The book would have been twice as good if an editor had been allowed to chop 200 pages out of it. But of course, who dares fiddle with the immortal prose of Mr Wolfe? The storyline is about as gripping and complex as an episode of Miami Vice, and the ending is … inconclusive, shall we say. But it’s still a great read.

Those words don’t apply so readily to another book which has been jockeying for top position on the best-selling chart for most of the past year – Stephen Hawking’s A BRIEFING HISTORY OF TIME. The cover promises to reveal the answers to such questions as How Did The Universe Begin? and What Will Happen When It All Ends? Hawking, confined to a wheelchair and only able to talk through a computer, suggests that in fact the universe may be curved like the inside of a ball, with no beginning or end either in space or time, an idea which has interesting implications for those with a religious bent.

“If the universe is really completely self-contained, having no boundary or edge, it would have neither beginning nor end: it would simpy be. What place, then, for a creator?” he asks.

Hawking is clearly one of the most brilliant human beings alive and he makes a valiant attempt to explain the secrets of the universe as they are currently understood to ordinary mortals. I got lost early on in the discussion of the Theory of Relativity, but as a science fiction fan from way back, I was at least pleased to find he believes there was a theoretical basis to the idea of time travel.

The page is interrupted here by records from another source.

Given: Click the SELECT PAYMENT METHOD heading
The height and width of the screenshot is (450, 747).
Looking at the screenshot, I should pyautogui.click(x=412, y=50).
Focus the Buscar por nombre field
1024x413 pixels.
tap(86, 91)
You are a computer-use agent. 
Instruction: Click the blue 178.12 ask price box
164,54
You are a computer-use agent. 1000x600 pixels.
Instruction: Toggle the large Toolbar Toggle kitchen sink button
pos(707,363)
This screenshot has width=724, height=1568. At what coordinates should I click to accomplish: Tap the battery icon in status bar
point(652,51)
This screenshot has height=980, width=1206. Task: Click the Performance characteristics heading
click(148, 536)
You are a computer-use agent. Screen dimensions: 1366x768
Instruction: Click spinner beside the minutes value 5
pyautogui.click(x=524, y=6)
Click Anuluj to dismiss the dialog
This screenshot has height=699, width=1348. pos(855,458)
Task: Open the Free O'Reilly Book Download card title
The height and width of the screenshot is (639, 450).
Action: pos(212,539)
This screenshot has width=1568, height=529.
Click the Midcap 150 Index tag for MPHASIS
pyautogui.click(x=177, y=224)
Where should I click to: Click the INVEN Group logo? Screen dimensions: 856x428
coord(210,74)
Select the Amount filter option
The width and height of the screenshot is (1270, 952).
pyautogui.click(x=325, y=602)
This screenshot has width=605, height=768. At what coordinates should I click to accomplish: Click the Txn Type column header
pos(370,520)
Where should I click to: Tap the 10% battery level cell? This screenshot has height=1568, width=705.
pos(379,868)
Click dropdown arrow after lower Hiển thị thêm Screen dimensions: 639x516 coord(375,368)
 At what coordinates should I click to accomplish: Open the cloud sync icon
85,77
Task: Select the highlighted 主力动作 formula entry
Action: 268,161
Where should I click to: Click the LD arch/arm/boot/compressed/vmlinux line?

Who framed Roger Rabbit was a knock-out movie, yes? Well, it was based on a book called WHO CENSORED ROGER RABBIT? by one Gary Wolf, no E and no apparent relation to Tom either genetically or stylistically. It was recently re-issued to coincide with the released of the movie, and I can report that it is one of the cleverest and most amusing detective novels on recent years. The story is a little different from that of the movie, but the basic ideas — particularly the concept of cartoon characters leading their own existences alongside humans — come from this book. Check it out. One evening on the Marunouchi Line, I was reading Jackie Collins’ latest pot-boiler ROCK STAR when I looked up and saw a man next to me reading a lurid Japanese comic. It struck me that Jackie Collins is the english-language equivalent of Manga. The formula is simple – rich, successful people having it away with a succession of other rich, successful people. It’s so easy to read, the pages almost turn themselves, and the characters are as lifelike as those in Dynasty, home of Jackie’s sister, Joan. That’s not saying much, of course, but it’s diverting in small doses.

Spike Milligan, creator of the Goon Show radio comedy classics nearly 40 years ago, has produced his first novel in ages, called THE LOONEY. For anyone who loved the radio mayhem he produced, this is in effect the latest Goon Show script with a slightly different cast of characters. The silly voices still fit.

Milligan’s talent for brilliant, ridiculous puns has remained intact through the years, although there is a slightly hysterical tone to The Looney which wasn’t evident in the Goons – almost as if he has to keep cracking jokes to stave off insanity.

Among other things, he has his own answer to the questions posed by Professor Hawking: “In the beginning,” Milligan says, “God created heaven and earth with, it would appear, Irish labour.”